- **Text passage**:
Getting out

rymick

New Member
I would say I get out for some adult time an average of once every one to two months. It's hard for me to find a sitter but with my oldest bing ten already, I think this season of my life will pass soon enough and I'll be getting out more often. Let's just hope I'll still want to!
 

Lena51

Member
I would say you will want to get out more often to be around other grown up friends because it will do you a world of good. When you come home to the kids you will be a better relaxed woman. Just to have some friend time will do you really good because the conversation won't always be about the kids. It could be about networking with friends, hobbies, crafts or other friend get-togethers. Make it a pleasant time with your friends.
 

Jailynnsgrandma

New Member
How often do you get out of the house with your friends without kids or your spouse? I don't that often but I got to go out with some girlfriends last night and it was so relaxing and refreshing.
Hi,

I very rarely do and I know that I should. It is strange that I don't since my kids are grown and I can. My problem is I work from home and spend time either working, cleaning or with my family. On the rare occasion when I do take the time to get out, it does feel great.

- **Exercise tasks**:
A) In the thread about getting out without the kids, how often does rymick say they get out for adult time?
B) Add the next part of the thread about getting out without the kids, starting right after its last post.
You won't need the material that comes after this.

- **Data segment**:

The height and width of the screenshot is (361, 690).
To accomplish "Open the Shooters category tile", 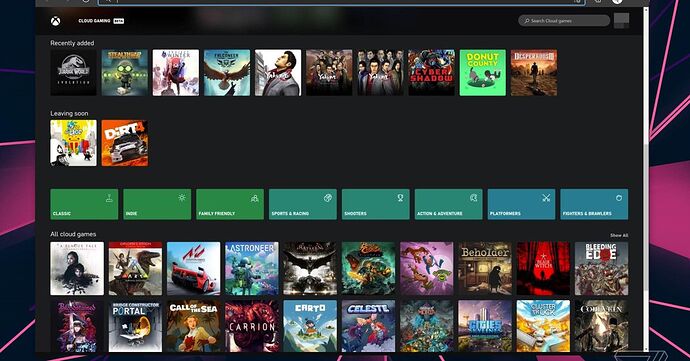I will [375, 204].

- **Task results**:
A) About once every one to two months.

B)
artistry

Member
I used to go out more. I also used to vacation more, but lately because of circumstances, I am more of a home body. But I try to stay very busy mentally, that is very important to me. I also try to exercise as often as I can, not rigorous exercise, but slow and steady as she goes. "o)
 

Lena51

Member
I do know what you mean about exercise. I also go "O" I believe it's telling us something, exercise more often, maybe. I don't get out much anymore either because I am either on the computer late nights, reading, filling out some type of papers, bills or wake up to late. But I have been trying to get out more often the pass two months. I think, we ladies need to form a group so we can run each other out of the house, get together at least three times a week, so we can refresh our mind and do something entirely different. That would be fun, don't you think.
 
Other than church activities I rarely get out. And since my church activities often involve working with the kids and I am a mother and childcare provider at home that really feels like more of the same thing. I am trying to get a sitter lined up once a week so I can get out a little but so far it hasn't worked out yet.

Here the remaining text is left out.